There was, however, one more task for me to complete before MS 106 was returned to its box. One curiosity of Emma’s library is its own copy of the catalogue: readers consulting Special Collections are invited to leave their mark on this unique copy, which is printed with blank leaves in between each standard page in order to allow space for readers to add notes. These usually take the form of publication announcements, with pencilled-in additions indicating that (say) item no. 36 from a given manuscript has recently been published in the 2009 edition of a major medieval studies journal. Occasionally, however, a more personal story would emerge, and as I added my own note to the catalogue, one of these presented itself to me.

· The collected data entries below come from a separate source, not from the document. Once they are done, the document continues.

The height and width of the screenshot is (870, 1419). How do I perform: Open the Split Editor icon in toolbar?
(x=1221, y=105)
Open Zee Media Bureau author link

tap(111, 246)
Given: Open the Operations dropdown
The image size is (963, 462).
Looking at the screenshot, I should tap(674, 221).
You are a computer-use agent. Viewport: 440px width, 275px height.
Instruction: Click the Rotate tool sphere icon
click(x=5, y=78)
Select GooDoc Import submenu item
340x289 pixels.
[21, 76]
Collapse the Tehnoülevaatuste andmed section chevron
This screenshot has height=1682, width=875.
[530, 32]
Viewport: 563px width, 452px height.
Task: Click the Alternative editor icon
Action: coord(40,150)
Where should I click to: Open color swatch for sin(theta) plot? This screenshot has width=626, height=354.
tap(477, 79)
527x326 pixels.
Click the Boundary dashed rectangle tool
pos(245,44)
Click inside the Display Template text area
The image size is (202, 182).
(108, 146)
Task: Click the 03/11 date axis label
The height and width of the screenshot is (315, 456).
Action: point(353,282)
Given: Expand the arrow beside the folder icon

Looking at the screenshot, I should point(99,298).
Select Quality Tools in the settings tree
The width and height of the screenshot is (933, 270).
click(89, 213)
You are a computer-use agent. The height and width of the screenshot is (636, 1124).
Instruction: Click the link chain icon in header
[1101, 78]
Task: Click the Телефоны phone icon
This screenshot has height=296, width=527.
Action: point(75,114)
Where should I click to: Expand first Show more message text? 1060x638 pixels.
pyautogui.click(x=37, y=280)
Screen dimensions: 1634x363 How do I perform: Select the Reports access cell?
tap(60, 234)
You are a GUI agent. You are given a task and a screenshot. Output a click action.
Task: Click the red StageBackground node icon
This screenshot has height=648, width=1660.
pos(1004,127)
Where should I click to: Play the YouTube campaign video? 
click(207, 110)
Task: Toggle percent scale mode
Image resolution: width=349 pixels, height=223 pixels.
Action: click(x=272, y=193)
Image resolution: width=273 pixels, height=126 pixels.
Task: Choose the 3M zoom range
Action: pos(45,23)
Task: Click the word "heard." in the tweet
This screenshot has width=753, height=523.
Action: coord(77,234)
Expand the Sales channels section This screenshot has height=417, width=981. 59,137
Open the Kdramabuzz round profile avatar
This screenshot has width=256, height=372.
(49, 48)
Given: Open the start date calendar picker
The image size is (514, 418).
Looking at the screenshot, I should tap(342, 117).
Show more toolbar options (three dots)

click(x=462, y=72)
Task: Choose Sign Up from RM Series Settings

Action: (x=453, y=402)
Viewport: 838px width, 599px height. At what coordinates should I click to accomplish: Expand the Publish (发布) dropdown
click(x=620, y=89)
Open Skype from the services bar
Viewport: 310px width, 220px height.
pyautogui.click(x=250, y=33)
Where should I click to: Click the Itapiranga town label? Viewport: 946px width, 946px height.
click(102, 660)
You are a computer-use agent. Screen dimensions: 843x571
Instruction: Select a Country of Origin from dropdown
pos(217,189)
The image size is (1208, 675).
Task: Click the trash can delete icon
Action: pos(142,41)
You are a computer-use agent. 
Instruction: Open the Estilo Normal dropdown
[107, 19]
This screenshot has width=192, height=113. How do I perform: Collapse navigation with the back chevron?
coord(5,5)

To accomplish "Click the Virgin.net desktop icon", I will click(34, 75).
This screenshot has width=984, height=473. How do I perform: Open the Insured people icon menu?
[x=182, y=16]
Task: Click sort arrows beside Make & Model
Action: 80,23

While I was clarifying the contents of item no. 13 in MS 106, I came across a letter on the opposite page from a certain Ruth J. Dean, informing the Librarian that she has discovered details of the context to one of the pieces in this very same manuscript. More information would be available, she noted, ‘in my forthcoming revision and updating of John Vising’s Anglo-Norman Lannguage and Literature, which I hope may be finished in the course of another year.” If the letter can be dated, as the top-left indicates, to 1983, then Ruth Dean’s optimism about the speed with which her work could be finished was somewhat misplaced, with Anglo-Norman Literature: A Guide to Texts and Manuscripts not being published until 1999. Nevertheless, it was a great pleasure for me, as someone who uses Dean’s life-work on an almost daily basis, to add my own reference to Emmanuel’s catalogue using a numbering system that she herself devised.

Thanks to Dr. H. C. Carron at the Library of Emmanuel College, Cambridge for allowing me to consult MS 106, and to all of the Library staff for their warm welcome and willingness to answer my innumerable questions.